1. A light emitting diode (LED) module in which an LED chip is sealed with a sealing resin, wherein a surface of the sealing resin is covered with a thin film having a thickness of less than about 1 m, the thin film is made of a material having a smaller linear expansion coefficient than the sealing resin, and the thin film has a wrinkled irregular surface having heights of about 1 m to 200 m in a whole of the thin film including both a top surface and a bottom surface such that light from the LED chip is multiply reflected, wherein the thin film includes an oxide film made of an inorganic material and a buffer film made of an inorganic material laminated between the oxide film and the sealing resin, and the buffer film has a lower barrier property than the oxide film and a higher adhesion than the oxide film.

2. A method for manufacturing a light emitting diode (LED) module, comprising: sealing an LED chip mounted on a package substrate with a sealing resin; expanding the sealing resin by heating the LED module to a prescribed heating condition; forming a buffer film made of an inorganic material on a surface of the sealing resin by chemical vapor deposition, sputtering, or deposition under the heating condition after the expanding; forming an oxide film made of an inorganic material on a surface of the buffer film, by chemical vapor deposition, sputtering, or deposition under the heating condition after the expanding; and shrinking the sealing resin such that a shrinkage amount of the sealing resin is larger than a shrinkage amount of a thin film including the buffer film and the oxide film due to a difference of linear expansions between the thin film and the sealing resin, by restoring the LED module to room temperature from the heating condition, to form a wrinkled irregular surface that light from the LED chip is multiply reflected in the surface of the thin film on the sealing resin, wherein the buffer film has a lower barrier property than the oxide film and a higher adhesion than the oxide film, and the thin film has a thickness of less than about 1 m made of a material having a smaller linear expansion coefficient than the sealing resin.

Description

BRIEF DESCRIPTION OF THE DRAWINGS

(1) FIG. 1 A diagram for illustrating a cross-section and light emission of an LED module according to an embodiment of the present invention.

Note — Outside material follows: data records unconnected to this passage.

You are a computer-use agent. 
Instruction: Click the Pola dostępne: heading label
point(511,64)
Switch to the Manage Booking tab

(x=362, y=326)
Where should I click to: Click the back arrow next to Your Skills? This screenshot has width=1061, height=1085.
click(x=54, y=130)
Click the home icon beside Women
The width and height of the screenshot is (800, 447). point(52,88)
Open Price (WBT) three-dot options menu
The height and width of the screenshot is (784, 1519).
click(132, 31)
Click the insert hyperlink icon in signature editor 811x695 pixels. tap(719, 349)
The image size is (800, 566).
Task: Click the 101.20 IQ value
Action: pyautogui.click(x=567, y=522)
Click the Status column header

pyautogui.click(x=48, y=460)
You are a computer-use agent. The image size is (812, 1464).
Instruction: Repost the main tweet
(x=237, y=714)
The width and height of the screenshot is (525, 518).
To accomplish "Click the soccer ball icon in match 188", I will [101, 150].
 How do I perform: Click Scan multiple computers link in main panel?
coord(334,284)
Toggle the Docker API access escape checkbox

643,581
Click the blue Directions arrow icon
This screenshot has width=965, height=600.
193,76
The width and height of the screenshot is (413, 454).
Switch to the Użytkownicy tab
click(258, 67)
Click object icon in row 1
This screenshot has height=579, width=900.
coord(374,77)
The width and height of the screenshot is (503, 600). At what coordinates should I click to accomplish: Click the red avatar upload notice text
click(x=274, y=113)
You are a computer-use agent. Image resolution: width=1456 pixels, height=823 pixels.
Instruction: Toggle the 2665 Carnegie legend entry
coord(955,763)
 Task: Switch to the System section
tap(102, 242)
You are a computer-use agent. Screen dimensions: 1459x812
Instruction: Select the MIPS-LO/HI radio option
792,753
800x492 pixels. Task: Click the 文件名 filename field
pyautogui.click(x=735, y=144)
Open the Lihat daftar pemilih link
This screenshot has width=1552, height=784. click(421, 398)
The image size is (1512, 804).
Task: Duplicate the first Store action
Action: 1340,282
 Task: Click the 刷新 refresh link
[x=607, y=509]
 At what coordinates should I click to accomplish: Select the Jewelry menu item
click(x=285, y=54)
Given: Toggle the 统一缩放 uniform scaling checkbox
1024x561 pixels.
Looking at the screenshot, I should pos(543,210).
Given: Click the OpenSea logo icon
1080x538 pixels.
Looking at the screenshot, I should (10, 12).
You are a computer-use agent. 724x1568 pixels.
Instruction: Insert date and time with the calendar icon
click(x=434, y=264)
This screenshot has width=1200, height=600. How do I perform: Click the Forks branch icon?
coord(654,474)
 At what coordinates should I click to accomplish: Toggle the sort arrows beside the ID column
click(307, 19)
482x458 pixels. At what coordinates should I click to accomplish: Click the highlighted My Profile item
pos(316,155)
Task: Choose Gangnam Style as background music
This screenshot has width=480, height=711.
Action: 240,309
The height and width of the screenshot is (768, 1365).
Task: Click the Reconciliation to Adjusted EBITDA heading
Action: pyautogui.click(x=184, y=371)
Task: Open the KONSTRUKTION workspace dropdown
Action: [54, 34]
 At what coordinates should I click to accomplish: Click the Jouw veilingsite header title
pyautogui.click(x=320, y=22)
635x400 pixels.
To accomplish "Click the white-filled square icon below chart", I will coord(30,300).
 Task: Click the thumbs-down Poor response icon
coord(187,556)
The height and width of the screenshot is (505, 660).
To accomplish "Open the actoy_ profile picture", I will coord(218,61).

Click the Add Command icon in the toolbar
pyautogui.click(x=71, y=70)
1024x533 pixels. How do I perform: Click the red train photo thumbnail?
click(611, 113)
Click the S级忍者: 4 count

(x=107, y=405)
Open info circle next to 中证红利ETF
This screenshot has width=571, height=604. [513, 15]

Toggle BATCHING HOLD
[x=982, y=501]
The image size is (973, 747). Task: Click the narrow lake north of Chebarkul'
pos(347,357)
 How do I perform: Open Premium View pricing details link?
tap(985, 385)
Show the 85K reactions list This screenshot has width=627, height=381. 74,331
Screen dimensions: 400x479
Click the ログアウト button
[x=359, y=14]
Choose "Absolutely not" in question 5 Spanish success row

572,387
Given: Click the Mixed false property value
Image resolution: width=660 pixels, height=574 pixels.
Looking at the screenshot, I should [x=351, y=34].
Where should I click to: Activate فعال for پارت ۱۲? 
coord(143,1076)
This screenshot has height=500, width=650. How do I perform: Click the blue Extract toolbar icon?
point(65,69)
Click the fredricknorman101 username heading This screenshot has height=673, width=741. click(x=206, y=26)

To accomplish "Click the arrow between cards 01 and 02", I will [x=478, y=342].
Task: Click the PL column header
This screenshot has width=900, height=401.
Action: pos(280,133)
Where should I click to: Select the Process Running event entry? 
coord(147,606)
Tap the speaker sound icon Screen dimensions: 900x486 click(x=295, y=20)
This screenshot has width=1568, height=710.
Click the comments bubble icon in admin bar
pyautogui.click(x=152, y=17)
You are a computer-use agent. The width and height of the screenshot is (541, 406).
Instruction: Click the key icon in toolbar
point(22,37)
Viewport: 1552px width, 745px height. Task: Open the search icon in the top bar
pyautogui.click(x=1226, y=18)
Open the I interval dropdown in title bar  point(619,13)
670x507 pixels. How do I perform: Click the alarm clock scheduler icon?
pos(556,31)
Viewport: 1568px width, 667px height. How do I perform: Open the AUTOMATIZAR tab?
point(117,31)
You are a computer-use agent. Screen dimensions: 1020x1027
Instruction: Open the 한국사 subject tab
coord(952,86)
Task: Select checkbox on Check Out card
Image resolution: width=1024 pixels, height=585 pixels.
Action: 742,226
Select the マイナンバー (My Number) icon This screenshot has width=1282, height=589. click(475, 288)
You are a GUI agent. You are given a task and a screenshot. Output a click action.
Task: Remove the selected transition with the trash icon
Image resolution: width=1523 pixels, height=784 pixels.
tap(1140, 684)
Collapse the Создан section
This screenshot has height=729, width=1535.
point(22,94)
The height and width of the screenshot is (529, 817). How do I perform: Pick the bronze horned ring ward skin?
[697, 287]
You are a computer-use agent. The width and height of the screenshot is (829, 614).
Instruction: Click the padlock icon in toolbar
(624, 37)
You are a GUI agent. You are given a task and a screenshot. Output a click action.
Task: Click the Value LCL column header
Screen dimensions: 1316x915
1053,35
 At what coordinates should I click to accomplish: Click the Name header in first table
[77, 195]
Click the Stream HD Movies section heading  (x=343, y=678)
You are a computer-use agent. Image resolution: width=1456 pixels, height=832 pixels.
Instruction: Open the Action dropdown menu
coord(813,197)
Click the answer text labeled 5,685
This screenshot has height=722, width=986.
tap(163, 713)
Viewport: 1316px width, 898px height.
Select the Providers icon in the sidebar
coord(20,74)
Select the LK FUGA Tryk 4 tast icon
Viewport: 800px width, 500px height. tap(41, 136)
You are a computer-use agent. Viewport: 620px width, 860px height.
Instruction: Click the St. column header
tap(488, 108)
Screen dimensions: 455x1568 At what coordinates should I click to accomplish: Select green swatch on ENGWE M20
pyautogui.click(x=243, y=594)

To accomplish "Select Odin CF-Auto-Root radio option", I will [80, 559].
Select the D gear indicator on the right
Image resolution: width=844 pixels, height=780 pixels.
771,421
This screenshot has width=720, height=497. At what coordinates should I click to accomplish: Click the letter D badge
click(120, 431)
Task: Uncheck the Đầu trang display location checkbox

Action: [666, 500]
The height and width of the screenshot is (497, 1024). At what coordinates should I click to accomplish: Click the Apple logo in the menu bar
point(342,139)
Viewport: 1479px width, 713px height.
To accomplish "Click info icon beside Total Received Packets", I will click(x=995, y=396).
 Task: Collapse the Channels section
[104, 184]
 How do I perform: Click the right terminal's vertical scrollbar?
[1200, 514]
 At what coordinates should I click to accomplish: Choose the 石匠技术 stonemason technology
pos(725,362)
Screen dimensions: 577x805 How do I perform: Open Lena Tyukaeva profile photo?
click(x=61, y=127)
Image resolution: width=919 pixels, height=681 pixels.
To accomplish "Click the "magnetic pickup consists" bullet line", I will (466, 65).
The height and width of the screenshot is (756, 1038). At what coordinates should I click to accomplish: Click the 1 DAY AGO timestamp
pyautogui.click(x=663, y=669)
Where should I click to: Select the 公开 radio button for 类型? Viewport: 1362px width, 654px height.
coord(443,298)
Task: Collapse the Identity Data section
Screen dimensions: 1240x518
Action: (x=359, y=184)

(2) FIG. 2 A photograph showing irregularities formed on a thin film surface according to the present invention.

(3) FIG. 3 A diagram for illustrating a cross-section and light emission of a conventional LED module.

MODES FOR CARRYING OUT THE INVENTION

First Embodiment

(4) (LED Module)

(5) The structure of an LED module according to a first embodiment of the present invention is described with reference to FIG. 1. FIG. 1 shows a cross-section of the LED module. An LED chip 2 is mounted on an electrode 5 of a package substrate 1, and an electrode of the LED chip 2 and the electrode 5 of the package substrate are electrically connected to each other by a wire 6. A reflector 4 made of ceramic or the like is disposed around the LED chip 2 and reflects a portion of light emitted from the LED chip 2 to the atmosphere such that more light is discharged from the LED module.

(6) Although the electrode of the LED chip 2 and the electrode 5 of the package substrate 1 are connected to each other by the wire 6 according to the first embodiment, the present invention is not necessarily restricted to this, and the LED chip 2 may be flip-chip bonded to the electrode 5 of the package substrate 1 such that the electrode of the LED chip 2 and the electrode 5 of the package substrate 1 are electrically connected to each other without using the wire 6.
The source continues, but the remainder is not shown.